Au Luxembourg, les salarié-es déboursent près de sept fois plus pour leurs impôts que les personnes vivant de leurs dividendes.

La faible taxation des dividendes au Luxembourg est aussi un sujet régulier de préoccupation de la Commission européenne, qui épingle l’imposition à taux zéro appliquée aux dividendes transférés vers certains pays hors UE. Il s’agit souvent de paradis fiscaux ultimes pour leurs bénéficiaires, à l’image des îles Caïmans, où ces revenus ne sont pas du tout imposés. Quand bien même la problématique diffère quelque peu de celle soulevée par la CSL, elle relève de la même culture de l’inégalité au profit des nanti-es.

Photo : Gerd Altmann/Pixabay

Les politiques au pouvoir et les milieux d’affaires défendent cette inégalité de traitement en affirmant qu’elle est indispensable au maintien de l’attractivité du pays. Mais, en Irlande, un concurrent direct de la place financière de Luxembourg, l’écart entre imposition des revenus du travail et du capital n’est que de 16,8 points de pourcentage, sans que cela handicape la compétitivité de Dublin, note malicieusement la CSL. Elle se réfère également à la Norvège, à la Suède et au Danemark, trois pays « qui ne sont pas connus pour leur déficience économique », alors que le capital y est plus fortement taxé que le travail.

Dans leurs programmes électoraux pour les législatives, les partis promettent une adaptation du barème fiscal dans le sens d’une plus grande équité, en faveur notamment du pouvoir d’achat des ménages les plus défavorisés. Mais presque aucun n’aborde le déséquilibre entre imposition du travail et du capital au bénéfice des plus fortuné-es. Seul Déi Lénk revendique clairement une inversion de cette tendance.

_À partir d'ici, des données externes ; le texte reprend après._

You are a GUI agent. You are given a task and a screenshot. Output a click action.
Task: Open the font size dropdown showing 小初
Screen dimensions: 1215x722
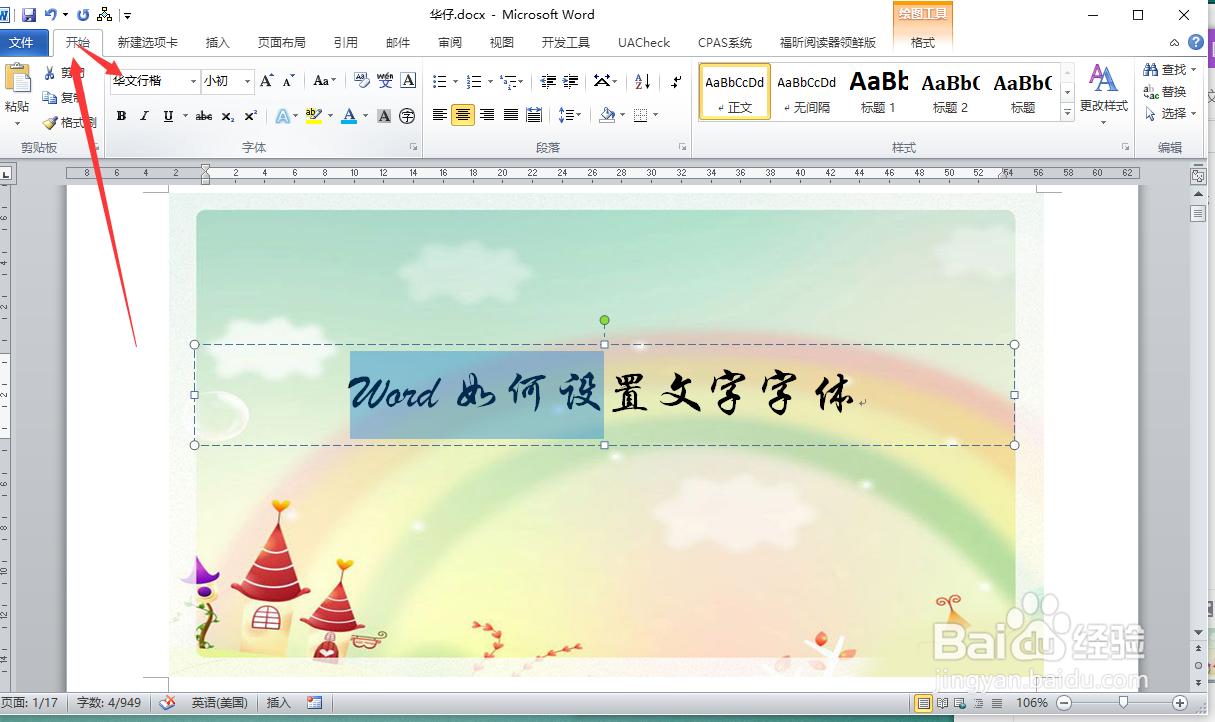[x=247, y=80]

Le rééquilibrage fiscal entre rente et travail est un possible levier pour réduire les inégalités, alors que 20 % des résident-es vivent aujourd’hui au seuil ou sous le seuil de pauvreté. Le silence de la plupart des partis sur ce sujet s’avère d’autant plus paradoxal que tous s’accordent à donner une place centrale au travail dans leurs programmes, s’engageant à créer des emplois de qualité pour pérenniser le « modèle luxembourgeois ». Mais de la parole aux actes, il y a un fossé que peu semblent prêts à franchir pour redonner toute sa valeur et reconnaissance au travail salarié : celui de principal moteur de la création de richesses.